2. Patsy, un personaje con legado
Hacia finales de los años sesenta, México se sumaba a la fiebre del neoliberalismo, y a la importación de nuevas tecnologías y productos artísticos. Aquel contexto resquebrajaba los “discursos definitorios de la estabilidad de la comunidad imaginada” (Blanco Cano: 9), a la vez que propiciaba una reflexión extendida acerca de la meta narrativa local y sus historias de fundación (Blanco Cano: 22).3 Uno de los efectos inmediatos de este fenómeno de apertura fue la sana disposición a dejarse mirar y juzgar desde las autorepresentaciones cinematográficas.
Como plantea Julia Tuñón, debido a su alta popularidad en el medio, el cine había sido el arte de la postrevolución encargado de fijar la anhelada convivencia de lo múltiple mexicano desde principios del siglo XX (51). Una consecuencia de aquella simplificación fue la proliferación desmedida de clichés y mitificaciones de toda índole, algunos bastante negativos para la imagen de la sociedad. En el caso de la representación de la mujer, surgía en el cine de los años sesenta, en especial en el cine de autor, una intención deliberada, aunque de lenta progresión y alcance, de someter a juicio las viejas tipificaciones femeninas. Estas parecían provenir, en la mayoría de los casos, de “un arquetipo nutricio [...] de índole opuesta: la que devora o la que alimenta; la que quita o la que da” (Tuñón: 81). Si concedemos al cine la capacidad de ser el medio de catarsis de un pueblo, aquel arquetipo femenino podría revelar la vigencia de una vieja herida en el inconsciente colectivo mexicano, asociado a la figura histórica de Marina o Malintzin, como simbolización de las indias seducidas y violadas por el conquistador. La supuesta deslealtad de aquella madre fundadora derivó en que, como escribe Paz, la feminidad solo se exprese por medio de la imaginación del hombre, sus deseos y sus traumas (23). Así se establece la preferencia por dos personajes femeninos básicos en el medio popular: la prostituta (o, en términos de Paz, la “chingada”)4 y la madre abnegada (redimida del pecado inicial, idealizada y sin sexualidad). Por su lado, la sexualidad masculina es la del conquistador, la cual “se considera avasallante e irrefrenable […]. El hombre muestra una violencia que atrae a las mujeres y las hace entregarse” (Tuñón: 108).

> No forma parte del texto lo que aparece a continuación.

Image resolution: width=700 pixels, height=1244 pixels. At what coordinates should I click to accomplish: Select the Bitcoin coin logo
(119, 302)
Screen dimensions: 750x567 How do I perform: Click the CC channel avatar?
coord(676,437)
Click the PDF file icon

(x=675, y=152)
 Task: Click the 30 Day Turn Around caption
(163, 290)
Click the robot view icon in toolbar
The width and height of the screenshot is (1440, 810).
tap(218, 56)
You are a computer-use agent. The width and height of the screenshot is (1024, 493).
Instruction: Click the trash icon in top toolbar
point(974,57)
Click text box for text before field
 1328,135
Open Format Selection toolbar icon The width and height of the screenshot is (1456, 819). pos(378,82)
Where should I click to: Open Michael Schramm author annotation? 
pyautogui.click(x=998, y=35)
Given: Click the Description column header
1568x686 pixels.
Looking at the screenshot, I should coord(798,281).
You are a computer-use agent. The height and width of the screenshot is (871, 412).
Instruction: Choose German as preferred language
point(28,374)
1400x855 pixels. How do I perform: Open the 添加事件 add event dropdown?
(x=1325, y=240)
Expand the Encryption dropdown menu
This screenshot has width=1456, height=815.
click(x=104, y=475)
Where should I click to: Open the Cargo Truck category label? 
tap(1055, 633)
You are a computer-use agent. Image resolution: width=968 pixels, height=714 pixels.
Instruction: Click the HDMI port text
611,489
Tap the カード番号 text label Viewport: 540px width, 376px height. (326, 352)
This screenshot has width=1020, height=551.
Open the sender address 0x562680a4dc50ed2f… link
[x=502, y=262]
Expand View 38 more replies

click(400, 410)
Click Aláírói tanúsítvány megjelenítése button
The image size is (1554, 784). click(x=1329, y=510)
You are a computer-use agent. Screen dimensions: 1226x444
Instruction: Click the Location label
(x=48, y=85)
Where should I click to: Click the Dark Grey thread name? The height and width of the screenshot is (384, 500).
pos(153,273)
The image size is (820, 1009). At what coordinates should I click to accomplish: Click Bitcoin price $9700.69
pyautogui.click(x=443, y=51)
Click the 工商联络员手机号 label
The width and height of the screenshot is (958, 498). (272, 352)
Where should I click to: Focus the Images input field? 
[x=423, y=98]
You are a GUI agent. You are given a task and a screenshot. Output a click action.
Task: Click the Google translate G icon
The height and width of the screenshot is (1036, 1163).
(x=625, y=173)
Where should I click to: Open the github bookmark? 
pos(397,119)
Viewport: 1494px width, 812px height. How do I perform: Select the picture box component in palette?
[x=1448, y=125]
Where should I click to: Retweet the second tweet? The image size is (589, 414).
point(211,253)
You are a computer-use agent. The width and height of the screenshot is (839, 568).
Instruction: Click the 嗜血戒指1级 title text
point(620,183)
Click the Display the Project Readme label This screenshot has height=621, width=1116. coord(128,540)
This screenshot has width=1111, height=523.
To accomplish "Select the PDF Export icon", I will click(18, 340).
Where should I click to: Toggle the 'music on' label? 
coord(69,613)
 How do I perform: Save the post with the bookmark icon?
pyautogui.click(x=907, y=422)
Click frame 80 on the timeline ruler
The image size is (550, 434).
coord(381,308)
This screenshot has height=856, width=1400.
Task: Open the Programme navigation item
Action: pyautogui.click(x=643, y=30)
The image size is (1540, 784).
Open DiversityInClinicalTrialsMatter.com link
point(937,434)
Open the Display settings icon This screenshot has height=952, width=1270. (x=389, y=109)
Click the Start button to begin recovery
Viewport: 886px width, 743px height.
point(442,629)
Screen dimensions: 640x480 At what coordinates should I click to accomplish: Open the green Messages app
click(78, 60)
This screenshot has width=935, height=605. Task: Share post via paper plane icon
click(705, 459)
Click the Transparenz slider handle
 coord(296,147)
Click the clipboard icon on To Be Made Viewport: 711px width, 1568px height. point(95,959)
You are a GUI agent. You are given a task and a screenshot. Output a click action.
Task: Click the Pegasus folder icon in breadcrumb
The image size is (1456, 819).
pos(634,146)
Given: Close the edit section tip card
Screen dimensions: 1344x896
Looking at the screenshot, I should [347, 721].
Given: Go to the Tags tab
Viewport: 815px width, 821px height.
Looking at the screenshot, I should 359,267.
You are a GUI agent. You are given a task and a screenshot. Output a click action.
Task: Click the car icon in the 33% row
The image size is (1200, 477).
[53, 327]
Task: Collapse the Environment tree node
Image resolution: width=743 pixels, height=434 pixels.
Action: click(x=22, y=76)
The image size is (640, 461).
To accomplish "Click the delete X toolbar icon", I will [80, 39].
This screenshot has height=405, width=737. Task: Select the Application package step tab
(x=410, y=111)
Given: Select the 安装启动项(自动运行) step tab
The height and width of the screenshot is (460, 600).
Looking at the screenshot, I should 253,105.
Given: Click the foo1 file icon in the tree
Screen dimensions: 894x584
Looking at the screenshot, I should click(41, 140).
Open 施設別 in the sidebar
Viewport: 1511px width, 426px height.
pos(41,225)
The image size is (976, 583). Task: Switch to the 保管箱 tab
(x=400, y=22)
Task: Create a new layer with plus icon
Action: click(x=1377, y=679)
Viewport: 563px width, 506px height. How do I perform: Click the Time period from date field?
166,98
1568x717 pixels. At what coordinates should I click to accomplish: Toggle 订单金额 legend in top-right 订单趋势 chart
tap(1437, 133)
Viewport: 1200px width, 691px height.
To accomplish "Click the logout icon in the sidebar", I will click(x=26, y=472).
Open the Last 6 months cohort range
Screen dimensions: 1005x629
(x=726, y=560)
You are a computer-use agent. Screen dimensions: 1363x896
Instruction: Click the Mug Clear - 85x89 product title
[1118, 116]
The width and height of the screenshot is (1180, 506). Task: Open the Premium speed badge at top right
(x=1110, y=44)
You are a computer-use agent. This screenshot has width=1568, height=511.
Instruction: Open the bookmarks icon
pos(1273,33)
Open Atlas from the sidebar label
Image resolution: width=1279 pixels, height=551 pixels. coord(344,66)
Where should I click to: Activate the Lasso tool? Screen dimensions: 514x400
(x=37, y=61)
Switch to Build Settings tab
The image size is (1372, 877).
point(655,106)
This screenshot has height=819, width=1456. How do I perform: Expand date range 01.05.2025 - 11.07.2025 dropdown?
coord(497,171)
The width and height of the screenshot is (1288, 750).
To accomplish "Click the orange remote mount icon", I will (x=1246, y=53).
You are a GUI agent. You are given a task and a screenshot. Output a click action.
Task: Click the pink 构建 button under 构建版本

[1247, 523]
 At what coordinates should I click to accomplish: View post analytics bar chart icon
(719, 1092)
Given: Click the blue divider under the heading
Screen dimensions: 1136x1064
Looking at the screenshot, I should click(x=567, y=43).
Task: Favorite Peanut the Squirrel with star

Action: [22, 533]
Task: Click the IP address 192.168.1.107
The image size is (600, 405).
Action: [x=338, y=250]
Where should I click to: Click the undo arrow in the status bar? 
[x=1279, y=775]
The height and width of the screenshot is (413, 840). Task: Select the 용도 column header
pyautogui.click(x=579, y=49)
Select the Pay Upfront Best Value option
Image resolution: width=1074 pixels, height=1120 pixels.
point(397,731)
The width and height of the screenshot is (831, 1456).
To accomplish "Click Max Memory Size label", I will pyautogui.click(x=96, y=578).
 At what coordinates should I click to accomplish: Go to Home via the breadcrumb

Interpretada lejos de este panorama, Patsy, mi amor se disfruta como una excentricidad dirigida a un público joven y posiblemente admirador de la nouvelle vague. No obstante, su propósito está más enraizado en su medio de lo que aparenta a simple vista y supera el plano superficial de la comedia ligera. La película es un intento de exploración sui generis por los misterios de la castigada feminidad mexicana; pero, sobre todo, es una búsqueda por representar las consecuencias psicológicas de dicho modelo fundamental. Aunque esté dirigida por un mexicano, Manuel Michel,5 la mirada foránea de García Márquez, como creador original de la historia, impregna la trama y otorga una nueva perspectiva del viejo esquema binario de representación de la mujer. El escritor colombiano demuestra un conocimiento profundo del lugar común en el cine de consumo masivo mexicano, del cual echa mano con un propósito rupturista y, ocasionalmente, paródico. En una entrevista, él mismo explica su acercamiento al cine como un acto provocador -aunque la mayoría de las veces fallido para su gusto, según confiesa con humildad- guiado por la premisa de “crear proselitismo […] sin hacer concesiones a los gustos masivos” (citado por García Saucedo: 152).6
Antes de pasar a desglosar el giro, desarrollemos brevemente la trama. Patsy es una joven de dieciocho años, estudiante universitaria de la carrera de Literatura, que se reinserta en su vida acomodada en la Ciudad de México tras permanecer un año en Europa. Destaca desde el inicio su estrecha relación con un padre protector y su radical oposición frente a la madre conservadora. Frente a sus amigos, Patsy actúa como una seductora empedernida, que enamora a los hombres a través de actitudes infantiles y caprichosas. Entre sus objetos de seducción se encuentran un músico hippie, un productor de televisión y un estudiante de medicina, los cuales representan tres tipificaciones de galán de la época: el romántico aventurero, el cosmopolita adinerado, y el trabajador y buen muchacho de provincia. No obstante, el único que logra conquistarla es un hombre mayor, Ricardo, empresario y padre de familia, con un estilo de vida más afín al padre de Patsy que al de sus amigos. La fascinación que despierta en la protagonista pondrá en tela de juicio su identidad, así como libertad generacional de la que se jactaron, en un inicio, ella y sus amigas.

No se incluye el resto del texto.